The second bill, put forward by Republican Dan Crenshaw, seeks to ban Medicaid coverage for gender-affirming care for children. This would mean transgender children on the government healthcare programme would lose access to puberty blockers, hormone therapy, and surgical care, while cisgender children would retain access to equivalent treatments.

"Both of the bills would be causing a lot of needless suffering. Morally, it’s the right thing to do – to stand up against it," Mitchell stated during the lobbying effort.

Healthcare Professionals Sound the Alarm

Mitchell and Saint-Flour, who is nonbinary and uses they/them pronouns, emphasised the devastating mental health consequences such bans could trigger. Saint-Flour, who has worked with psychiatric patients, highlighted the disproportionate impact on trans youth.

"Trans people make up a very small percentage of the population, but they’re very over-represented in psychiatry because the suicide rate is incredibly high," they said. "Based on the research we have, it’s pretty obvious that it’s society that tells people they shouldn’t exist, and that really has a profound effect on the whole community."

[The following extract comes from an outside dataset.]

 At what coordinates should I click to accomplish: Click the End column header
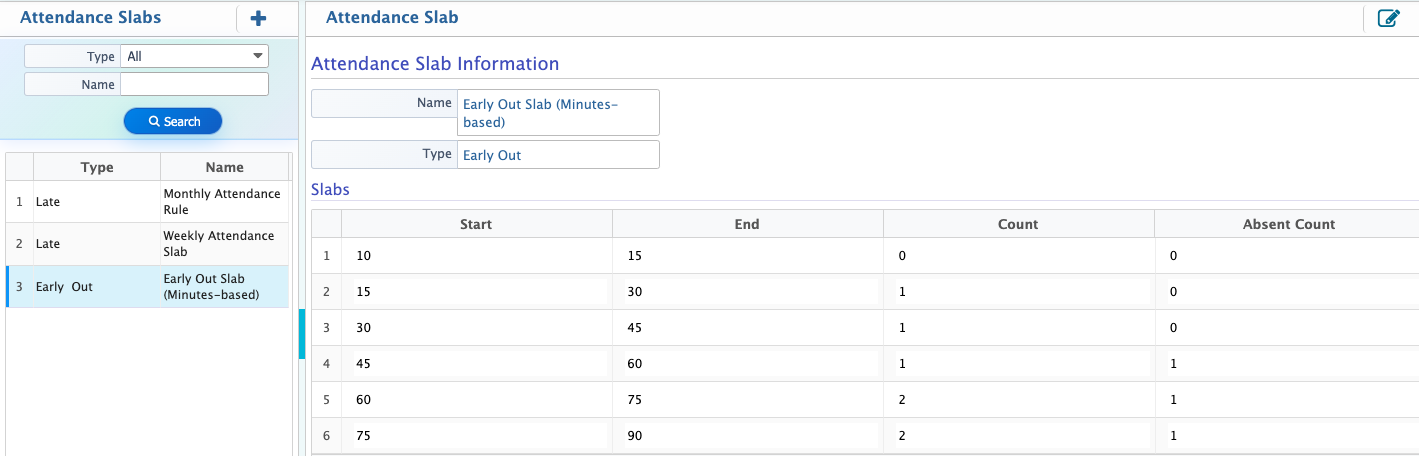tap(747, 224)
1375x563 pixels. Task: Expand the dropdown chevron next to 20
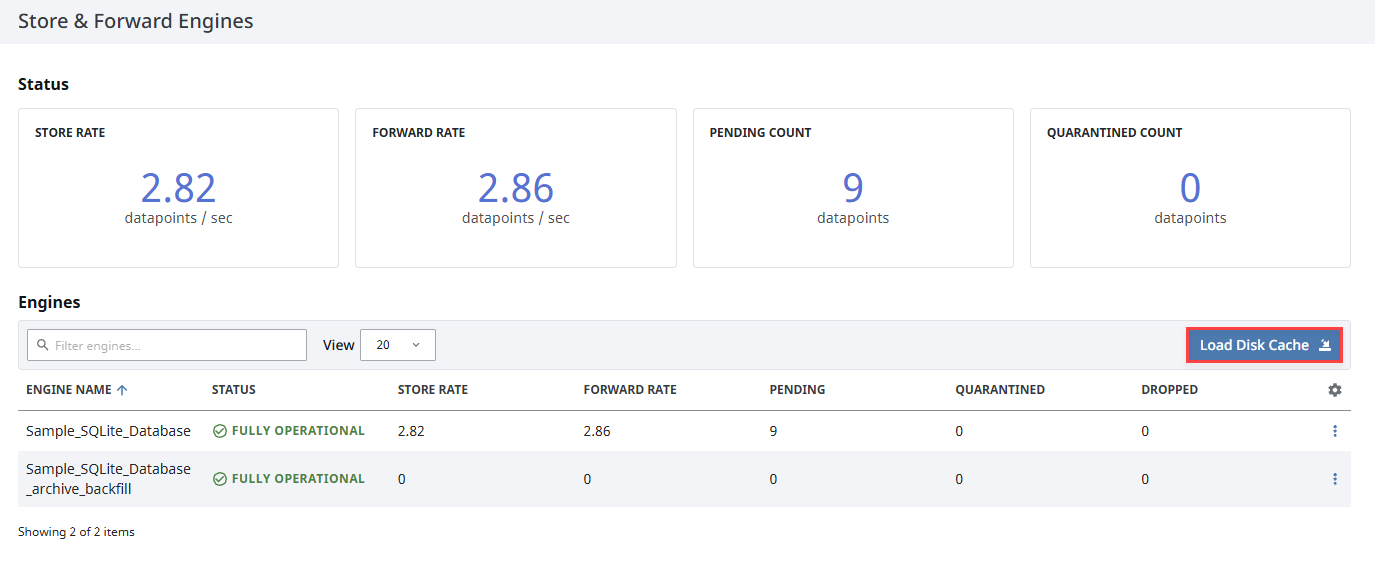tap(416, 345)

Data from a 2024 survey by the Trevor Project underscores the crisis: nearly half (46%) of transgender and nonbinary young people seriously considered suicide, and 12% of LGBTQ+ youth attempted suicide. This compares to 20.4% of high school students who seriously considered suicide and 9.5% who attempted it in 2023.

Mitchell, who left Texas after its restrictive abortion laws created a climate of fear for providers, drew a direct parallel. He warned of the "ripple effects" of narrowly targeted healthcare bans, referencing how anti-abortion laws in Texas also blocked care for miscarriage management and life-threatening infections.

"We’ve seen repeatedly that good, open access to gender-affirming care has been extremely effective in lowering the rates of suicide amongst trans youth," Mitchell told lawmakers.

Defining Gender-Affirming Care and its Impact

The professionals clarified that gender-affirming care is a broad term. While it can include medication and, very rarely for minors, surgery, it most often involves simpler acts of support: using correct pronouns and offering respect.

Losing that support, they argued, is devastating to patients' wellbeing. Research indicates trans youth are at higher risk for anxiety, depression, and suicide, likely due to a lack of societal acceptance. Studies show healthcare interventions significantly lower these mental health risks.

"Bills like this are dangerous," Saint-Flour concluded. "They hurt people. They say that it’s to protect children, but they’re trying to prevent people from getting healthcare that actually lowers the rate of suicide for trans youth and trans people in general."

Mitchell's final plea to Congress was unequivocal: "Even at its most basic level, even if these things are practiced in their most narrow way, it will still be hurting people. That suffering by itself is reason to not pass these bills."